• **Excerpt**
>>>>>
But Microsoft has to understand something: they might alienate their core customer base. That is never a good thing. It's never a good thing to tear apart your basic bread-and-butter business in an attempt to chase a trend.

Posted:2 years ago

#12

Al Rhodes Web producer/designer

24 15 0.6
Yes I couldn't agree more, I am one of those people that uses Steam as a primary IM resource. However, Steam's interface and online shopping window is just really an attempt to replicate a console dashboard within a PC or MAC environment. I think they do a pretty good job in the circumstance. Works for me.

On the other hand the PS3 dashboard is starting to look old and clunky. Especially if i have just been on my Xbox. I don't feel that when looking at Steam. Maybe my expectations are lower or just managed better.

Posted:2 years ago

#13
The only way I can see this ending well for Valve is agreeing to pay some sort of tax to Microsoft otherwise I can see Microsoft totally locking down the OS within a few years preventing other stores completely.
<<<<<
• **Data shown**
>>>>>
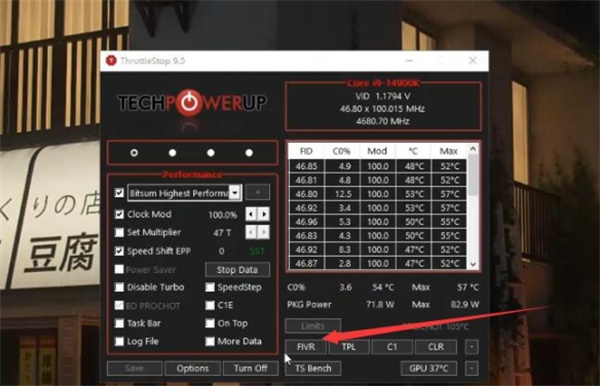The width and height of the screenshot is (600, 386).
Task: Click the plus button beside power plan
Action: 258,192
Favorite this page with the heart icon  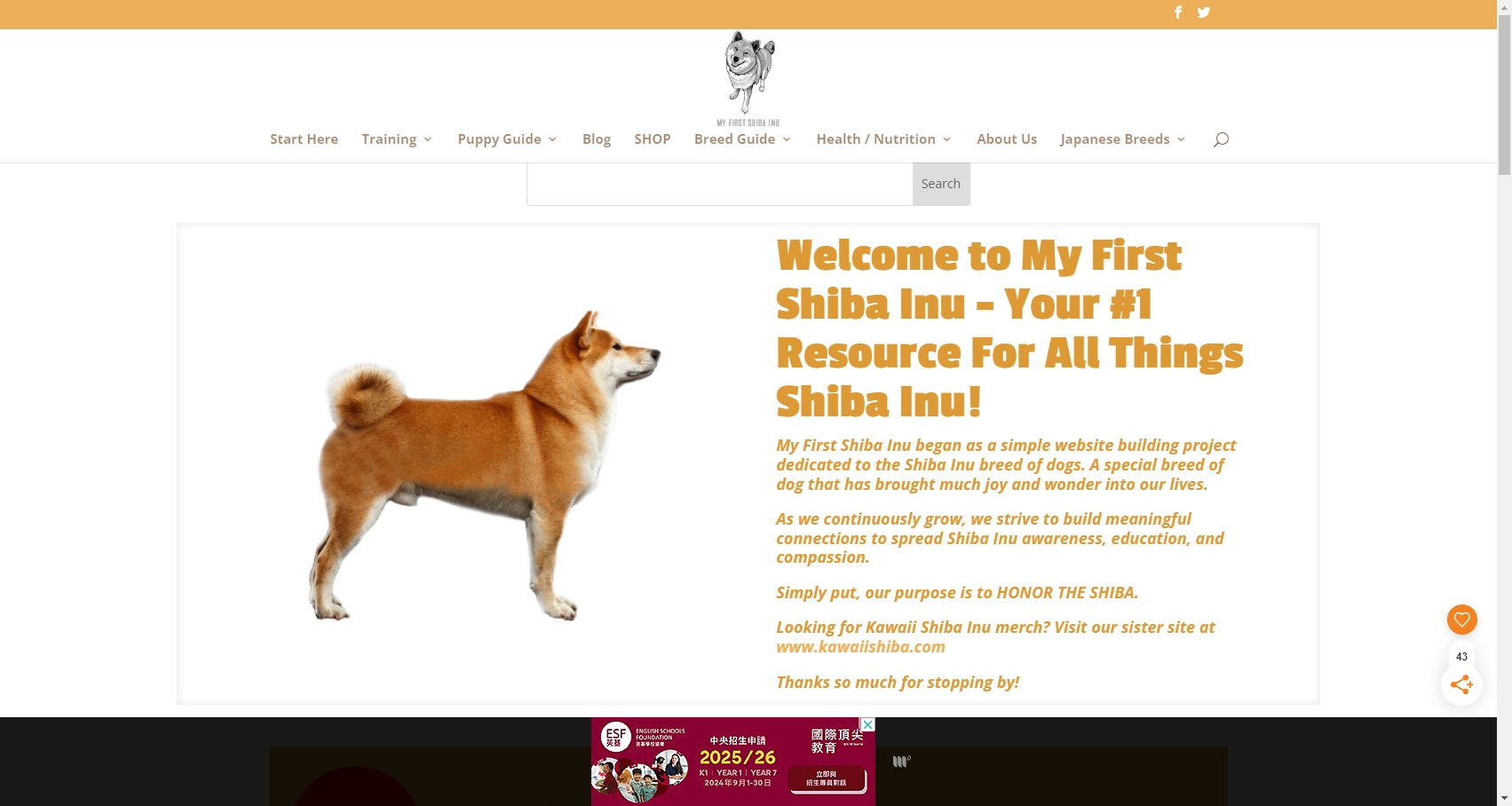click(1461, 620)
<<<<<
• **Jobs**
1. List every product or platform that the post by Al Rhodes in the forum discussion about Microsoft and Valve names.
2. In the forum discussion about Microsoft and Valve, what does Al Rhodes say he uses Steam as?
3. Pick up the forum discussion about Microsoft and Valve from its final sentence and write the next part.

• **Replies**
1. Steam, PC, MAC, PS3, Xbox

2. He uses Steam as a primary IM resource.

3.
To continue Fyzard's metaphor, if you own the lawn how long are you going to allow a competitor to continue selling on it? Ironically the relative weakness or perceived weakness of Windows compared to 10 years ago would probably protect them from any anti-trust suit which is the only thing that I could see stopping it from happening.

Posted:2 years ago

#14

Adam Campbell Associate Producer, Miniclip Ltd

1,184 979 0.8
Competition is always scary when you're dominant... But we can't go on like this, if they're fantastic at what they're doing with Steam they need to show it and continue to compete. Give people reasons to use the service.

Also, Microsoft will not completely lock down Windows. That would be a nonsense and completely uncompetitive as well as a major loss for the general openness of the Windows platform in that respect.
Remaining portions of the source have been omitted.